Jan 20, 2015 8:07 PM by Charlene Cheng
This spring, California students will be taking assessment tests for the first time, following the adoption of a new set of standards that value analysis over memorization.
"It's trying to dissect how things work, instead of knowing the answer. They're trying to get them to figure out what it looks like before it becomes the answer," said Beverly Banghart, a retired Shasta County teacher.
You would think that encouraging critical thinking would be a good thing, but some parents feel that their kids are being tasked with overly convoluted assignments.
For example, instead of asking students a basic math equation, they're asked to understand the principles at work.

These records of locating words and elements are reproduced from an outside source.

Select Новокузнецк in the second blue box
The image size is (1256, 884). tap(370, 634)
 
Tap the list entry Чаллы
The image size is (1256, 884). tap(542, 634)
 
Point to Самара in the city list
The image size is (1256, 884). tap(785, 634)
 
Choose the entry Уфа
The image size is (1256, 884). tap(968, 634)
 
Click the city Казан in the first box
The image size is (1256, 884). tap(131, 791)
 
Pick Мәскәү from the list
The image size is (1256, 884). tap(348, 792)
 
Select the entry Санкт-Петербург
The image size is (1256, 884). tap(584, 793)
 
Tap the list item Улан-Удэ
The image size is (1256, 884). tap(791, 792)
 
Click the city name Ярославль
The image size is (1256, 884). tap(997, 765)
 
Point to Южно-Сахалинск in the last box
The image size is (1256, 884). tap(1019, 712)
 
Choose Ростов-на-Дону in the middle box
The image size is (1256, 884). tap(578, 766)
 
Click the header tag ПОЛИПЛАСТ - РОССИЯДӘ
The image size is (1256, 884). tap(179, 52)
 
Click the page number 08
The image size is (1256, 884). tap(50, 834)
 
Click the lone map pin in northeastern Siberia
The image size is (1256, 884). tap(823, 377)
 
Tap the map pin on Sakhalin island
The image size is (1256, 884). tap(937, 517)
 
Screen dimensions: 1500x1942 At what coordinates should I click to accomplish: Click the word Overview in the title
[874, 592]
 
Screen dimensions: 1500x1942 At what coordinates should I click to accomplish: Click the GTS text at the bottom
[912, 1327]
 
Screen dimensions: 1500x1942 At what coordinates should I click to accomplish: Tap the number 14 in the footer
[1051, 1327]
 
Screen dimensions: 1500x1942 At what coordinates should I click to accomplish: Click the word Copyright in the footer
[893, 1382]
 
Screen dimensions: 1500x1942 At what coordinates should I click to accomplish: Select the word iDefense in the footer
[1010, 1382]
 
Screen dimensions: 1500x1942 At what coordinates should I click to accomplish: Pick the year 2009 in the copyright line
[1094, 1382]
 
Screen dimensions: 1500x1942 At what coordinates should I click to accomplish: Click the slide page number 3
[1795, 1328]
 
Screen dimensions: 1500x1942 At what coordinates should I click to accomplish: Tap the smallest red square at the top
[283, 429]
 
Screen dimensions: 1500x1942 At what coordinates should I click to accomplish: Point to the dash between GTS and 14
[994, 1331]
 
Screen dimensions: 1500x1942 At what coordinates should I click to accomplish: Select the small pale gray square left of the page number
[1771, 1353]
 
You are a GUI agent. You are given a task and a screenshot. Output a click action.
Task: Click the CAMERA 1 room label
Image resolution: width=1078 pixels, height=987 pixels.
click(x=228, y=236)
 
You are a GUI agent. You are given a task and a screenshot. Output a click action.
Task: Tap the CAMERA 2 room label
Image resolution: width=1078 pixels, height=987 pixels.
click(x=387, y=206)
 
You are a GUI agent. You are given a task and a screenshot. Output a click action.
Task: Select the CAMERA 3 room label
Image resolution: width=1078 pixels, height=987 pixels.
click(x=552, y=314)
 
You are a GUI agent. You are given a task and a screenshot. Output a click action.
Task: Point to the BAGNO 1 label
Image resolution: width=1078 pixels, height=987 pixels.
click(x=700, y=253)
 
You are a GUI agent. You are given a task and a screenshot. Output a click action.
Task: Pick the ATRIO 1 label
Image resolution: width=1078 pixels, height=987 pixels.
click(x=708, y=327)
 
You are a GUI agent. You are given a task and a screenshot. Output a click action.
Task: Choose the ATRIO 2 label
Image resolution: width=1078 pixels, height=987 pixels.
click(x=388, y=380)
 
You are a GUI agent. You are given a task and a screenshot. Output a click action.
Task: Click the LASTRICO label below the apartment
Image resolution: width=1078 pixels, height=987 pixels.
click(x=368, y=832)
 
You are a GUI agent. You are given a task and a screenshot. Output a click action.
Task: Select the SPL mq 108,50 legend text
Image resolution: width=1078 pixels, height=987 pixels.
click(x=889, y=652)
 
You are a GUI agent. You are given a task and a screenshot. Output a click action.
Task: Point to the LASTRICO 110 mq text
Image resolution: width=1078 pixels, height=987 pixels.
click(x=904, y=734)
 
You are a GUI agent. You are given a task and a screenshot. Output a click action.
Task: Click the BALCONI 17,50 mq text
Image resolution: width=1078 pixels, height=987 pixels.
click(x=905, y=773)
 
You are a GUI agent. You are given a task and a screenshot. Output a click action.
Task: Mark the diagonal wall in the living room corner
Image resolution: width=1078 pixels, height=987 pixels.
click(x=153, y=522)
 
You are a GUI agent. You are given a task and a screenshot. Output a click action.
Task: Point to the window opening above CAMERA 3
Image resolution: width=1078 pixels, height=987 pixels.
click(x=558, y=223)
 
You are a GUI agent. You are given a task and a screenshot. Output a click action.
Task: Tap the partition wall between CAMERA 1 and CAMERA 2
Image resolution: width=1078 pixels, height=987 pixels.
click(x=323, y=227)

"It's just a different way of teaching math, which is unconventional, and it's really not necessary," said Richard Gallardo, who has a son in the public school system.
A Facebook group called "Shasta County Against Common Core" has popped up.
Members are concerned that the standards were developed at a federal level, and they're urging California to repeal the effort.
"As a group, we're trying to inform the local government that we want the federal government out of our educational system," Banghart said.
But according to the Shasta County Office of Education, this is just one of the many misconceptions that have come up.
Decisions on how to implement Common Core are made at the state and local levels.
"It was this idea of agreeing on benchmark of standards we need for each grade level, so therefore there could be a cross-platform of sharing practices for the states, as well as so we can be competitive in the world," said Chris Dell, Director of K-12 Mathematics & Technology for the Office of Education.